The federal government announced Thursday that it is taking the Northern Rocky Mountain Wolf off the endangered species list.
Reintroduction started 13 years ago with 66 wolves. There are now about 1500 animals spread mostly throughout Montana, Idaho and Wyoming. And there are also a few in Eastern Oregon.
But, as Kristian Foden-Vencil reports, several environmental groups say the delisting comes much too soon and they plan to file suit next week.
After hunters and settlers decimated the buffalo populations in the latter half of the 19th century, wolves turned to other sources of food — including livestock.
The response was bounty hunting and a ‘shoot on sight’ mentality. By the 1930s there were no longer any wolf packs living in the U.S.
Then in 1995, the states, tribes and federal government introduced 66 animals into Idaho.
U.S. Fish and Wildlife Recovery coordinator, Ed Bangs, says the program has been a great success.
Ed Bangs: “The fact that we’ve restored a wolf population, we’ve got more wolves in more places than we ever hoped, with fewer problems than we hoped. It’s a pretty good feeling to know that this final part of this recovery project is happening, and the future conservation of wolves is secure in state hands.”
The federal government now plans to de-list the Northern Rocky Mountain Wolf and hand control over to the states.
Montana, Idaho and Wyoming have each developed plans, which call for at least 15 pairs and 150 individuals in each state.
But Suzanne Stone, with Defenders of Wildlife, says that's only about 450 wolves.
Suzanne Stone: “So they’re talking about killing well over half the population here immediately after delisting. And certainly in Wyoming for example, wolves would lose protection from 90 percent of the state. And after these federal protections are removed, anyone can kill a wolf by any means, so it’s a plan that goes way too far. It’s too aggressive and it doesn’t provide enough protection for wolves.”
Defenders of Wildlife, the Sierra Club, Earth Justice and several other environmental groups plan to file suit next week – saying the Bush Administration is shirking its responsibilities.
Oregon is not one of the states that had to draw up a wolf plan, but did anyway. Several animals have swum across the Snake River in search of new territory.
Stone says researchers have just learned that one female is now living in the Eagle Cap wilderness.
Suzanne Stone: “As soon as the delisting occurs, under the current conditions, she would have no protection. So she could be the only wolf in the state and yet lose all her federal protection, because of the inadequacies of this wolf delisting plan.”
But Oregon’s management plan does offer wolves protection under the State Endangered Species Act.
Russ Morgan with the Oregon Department of Fish and Wildlife, says the state has no plan to de-list the animal until there’s proof four breeding pairs are living here in Oregon.

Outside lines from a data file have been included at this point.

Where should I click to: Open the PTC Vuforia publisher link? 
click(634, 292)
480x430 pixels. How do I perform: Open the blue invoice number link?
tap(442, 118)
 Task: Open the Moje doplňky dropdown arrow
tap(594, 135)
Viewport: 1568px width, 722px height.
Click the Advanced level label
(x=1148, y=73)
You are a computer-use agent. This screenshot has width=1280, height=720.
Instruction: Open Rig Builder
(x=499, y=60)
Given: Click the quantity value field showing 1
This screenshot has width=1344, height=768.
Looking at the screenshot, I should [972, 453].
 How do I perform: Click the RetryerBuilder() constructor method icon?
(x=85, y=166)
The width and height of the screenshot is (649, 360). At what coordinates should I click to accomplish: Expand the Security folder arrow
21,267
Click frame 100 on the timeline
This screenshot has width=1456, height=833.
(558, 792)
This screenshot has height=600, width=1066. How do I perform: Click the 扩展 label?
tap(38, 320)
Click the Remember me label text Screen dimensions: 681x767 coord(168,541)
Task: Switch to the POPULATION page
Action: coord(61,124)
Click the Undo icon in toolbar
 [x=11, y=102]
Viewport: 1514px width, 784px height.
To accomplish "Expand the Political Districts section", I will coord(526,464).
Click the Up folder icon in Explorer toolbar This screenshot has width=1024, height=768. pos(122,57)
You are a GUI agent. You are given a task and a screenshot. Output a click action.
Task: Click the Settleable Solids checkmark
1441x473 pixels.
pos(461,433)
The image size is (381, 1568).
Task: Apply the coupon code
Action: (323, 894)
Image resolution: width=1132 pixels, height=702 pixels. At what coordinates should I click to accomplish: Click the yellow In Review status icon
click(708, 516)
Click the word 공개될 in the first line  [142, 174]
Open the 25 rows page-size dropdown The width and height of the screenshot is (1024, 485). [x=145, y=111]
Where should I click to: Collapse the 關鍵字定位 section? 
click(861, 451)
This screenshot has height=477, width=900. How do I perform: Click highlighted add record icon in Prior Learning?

Russ Morgan: “Remember four breeding pairs equates to even more packs than that, and a bit of a higher population. So while it is a fairly low threshold, there’s every evidence to believe that if we achieved four breeding pairs, we would have a sustainable population.”
There is one problem with the state plan, however. And that’s a lack of money. Russ Morgan says the federal government spent $3 million last year looking after populations in Montana, Idaho and Wyoming.
Russ Morgan: “Future funding of Wolf Management Oregon is of concern. We have had discussions and been in on going discussions with the Fish and Wildlife Service about that. Right now we’re currently under state wildlife grant funding for wolf management.”
But that money is cyclical and far from guaranteed.
If four breeding pairs are established in Oregon, the state would then allow some form of management.
That would probably take the form of shooting animals that attack livestock.
Across the boarder in Idaho, federal agents report that they have to kill about 10 percent of their wolves every year because of such attacks.